The new assemblies also enabled a number of additional studies. In a related study appearing in Nature, Jarvis and his colleagues relied on 35 genomes from across the vertebrate lineage — including ones generated through the VGP — and four invertebrate genomes to examine the relatedness of the neurotransmitters oxytocin and arginine vasopressin. Using Blast and Blat analyses, they identified six major oxytocin-vasotocin receptors among vertebrates that they then analyzed in further detail.

Their analysis suggested that these receptors arose from a single receptor, shared with invertebrates, and that they proliferated in vertebrate genomes through a combination of whole-genome and large segmental duplications.

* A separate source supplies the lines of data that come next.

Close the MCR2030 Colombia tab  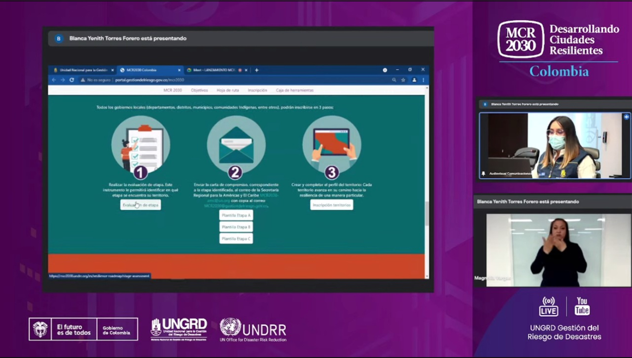(179, 70)
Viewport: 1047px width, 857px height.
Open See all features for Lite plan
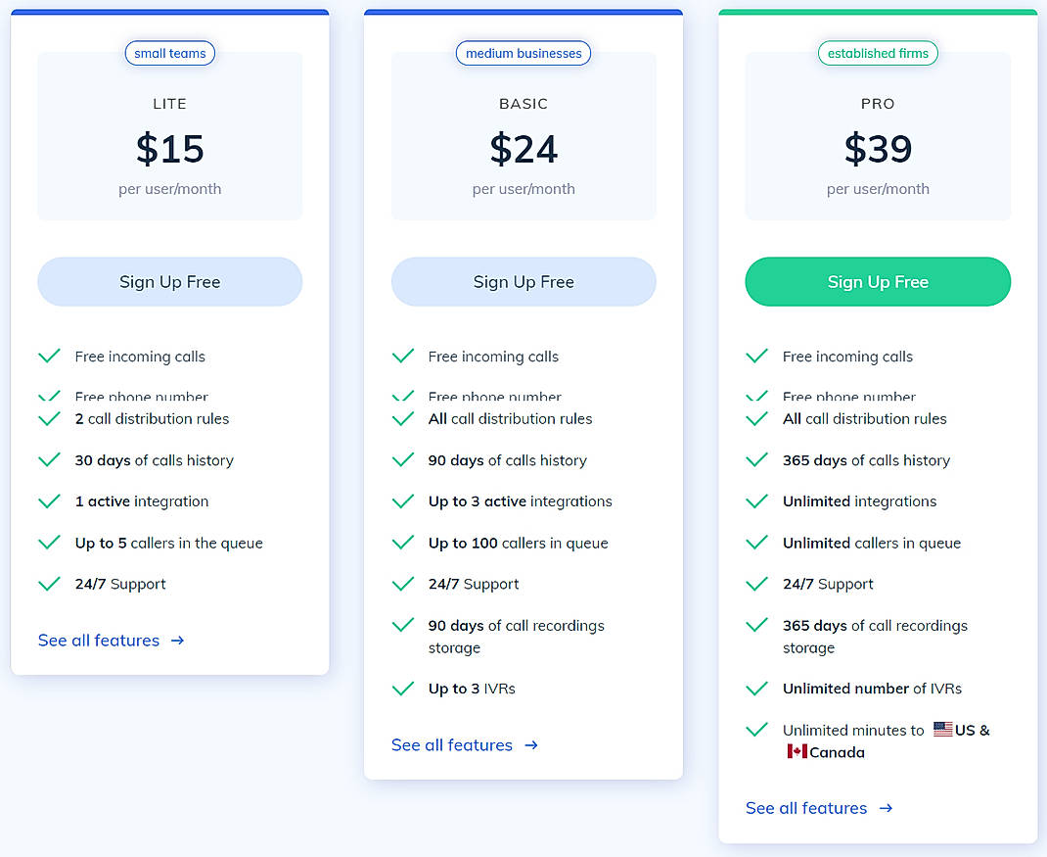[x=99, y=641]
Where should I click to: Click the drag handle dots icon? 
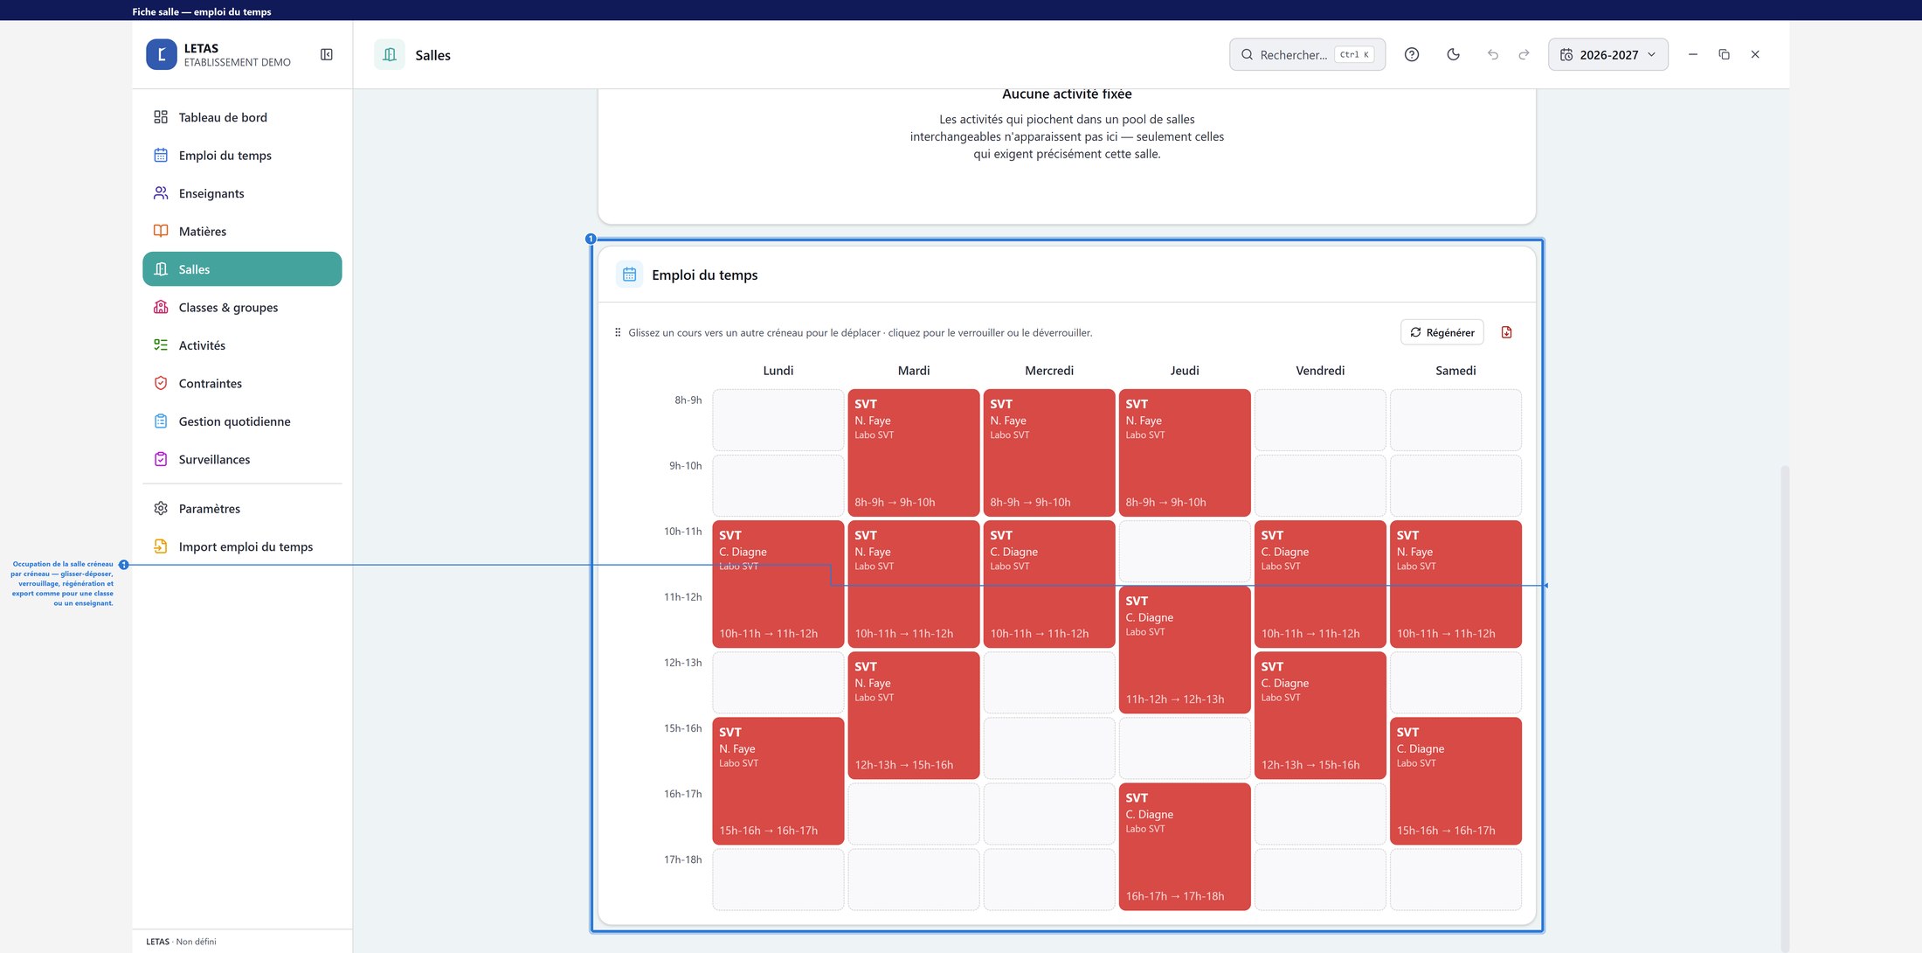pos(618,332)
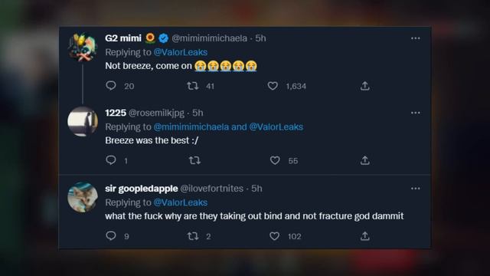Share sir goopledapple's tweet
The image size is (490, 276).
tap(364, 236)
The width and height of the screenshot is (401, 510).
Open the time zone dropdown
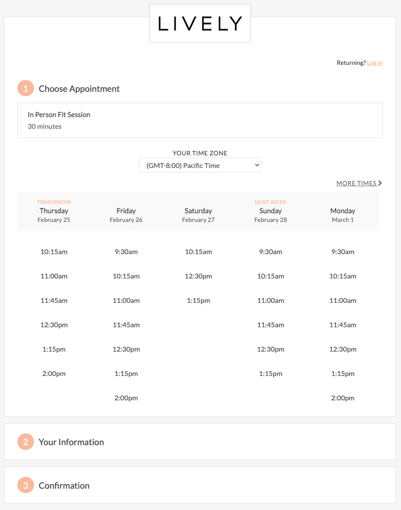coord(200,165)
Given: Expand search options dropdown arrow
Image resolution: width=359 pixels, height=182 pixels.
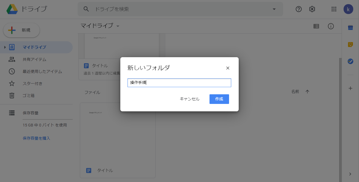Looking at the screenshot, I should point(274,9).
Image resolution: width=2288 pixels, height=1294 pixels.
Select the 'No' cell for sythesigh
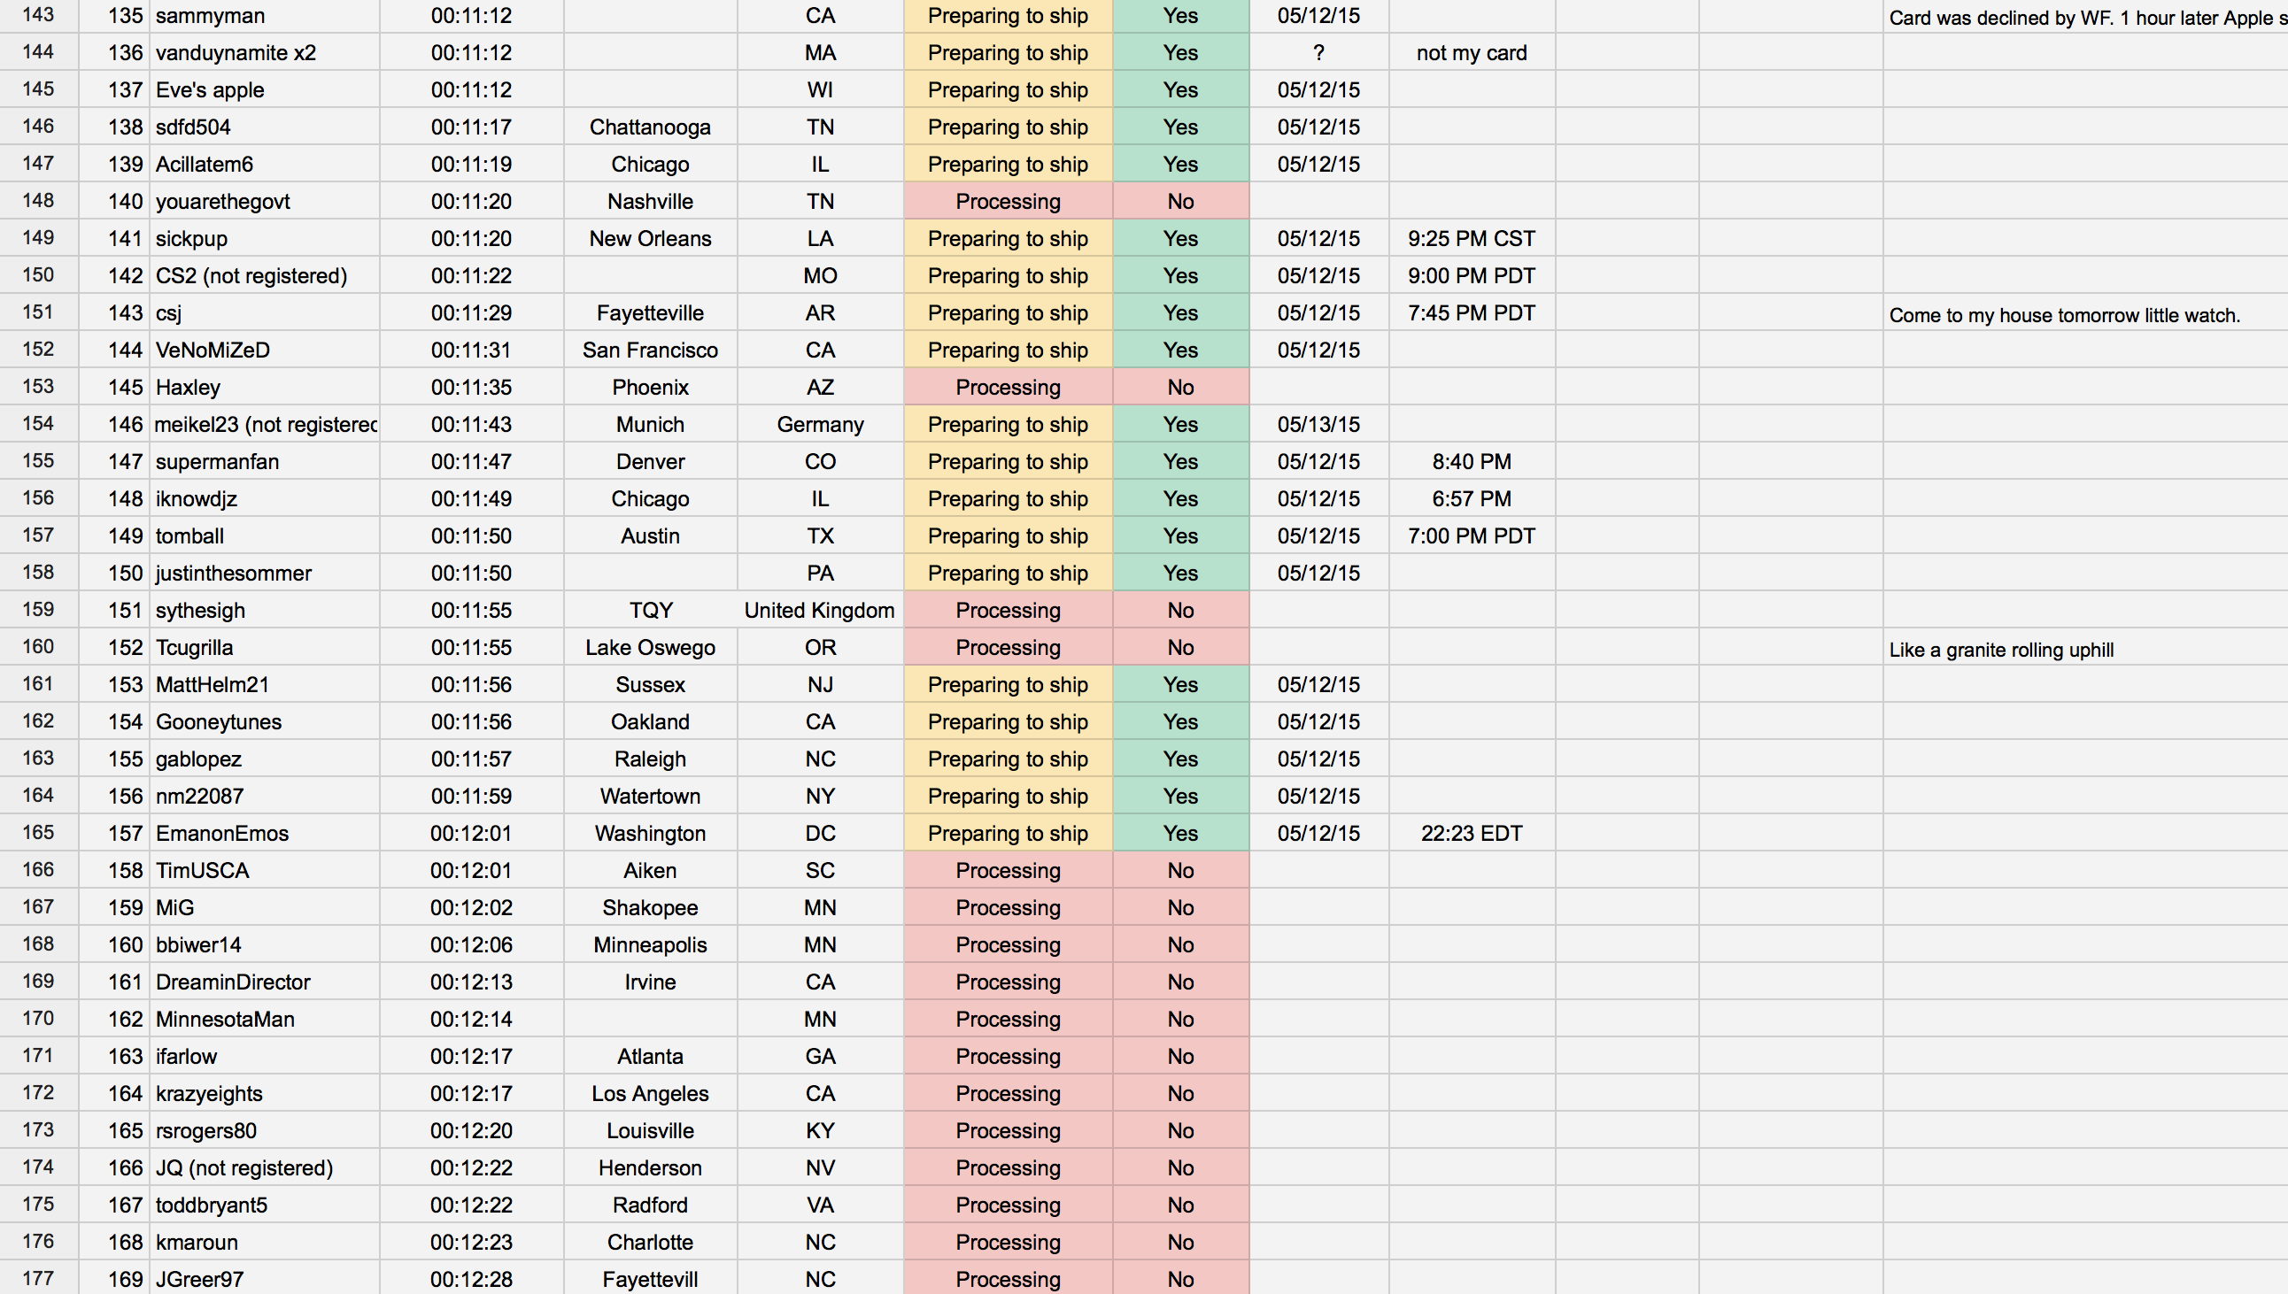coord(1180,611)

At the same time, in another Nature paper, Jarvis and his colleagues focused in detail on the genome of the common marmoset (Callithrix jacchus), a common model organism. When they compared the marmoset genome to the human genome, they found that while most brain-related genes are conserved between marmoset and human, the marmoset genome includes four genes that encode human pathogenic variants, including in APOE — suggesting that care should be taken when using marmosets as models.

These new VGP assemblies could also aid conservation efforts, the researchers noted. Among their new sequence assemblies is one of the kākāpō, a critically endangered parrot from New Zealand. An analysis that is to appear in Cell Genomics found that this parrot has been able to purge deleterious mutations from its genome despite low genetic diversity.

The VGP plans to next complete Phase I of the project by finishing sequencing for representative species from 260 vertebrate orders before embarking on Phase II, which entails sequencing representatives from each vertebrate family. This includes additional projects such as one Jarvis is involved with to identify genes that enable spoken language.

"We will get a spectacular picture of how nature actually filled out all the ecosystems with this unbelievably diverse array of animals," co-author David Haussler, a computational geneticist at the University of California, Santa Cruz, said in a statement.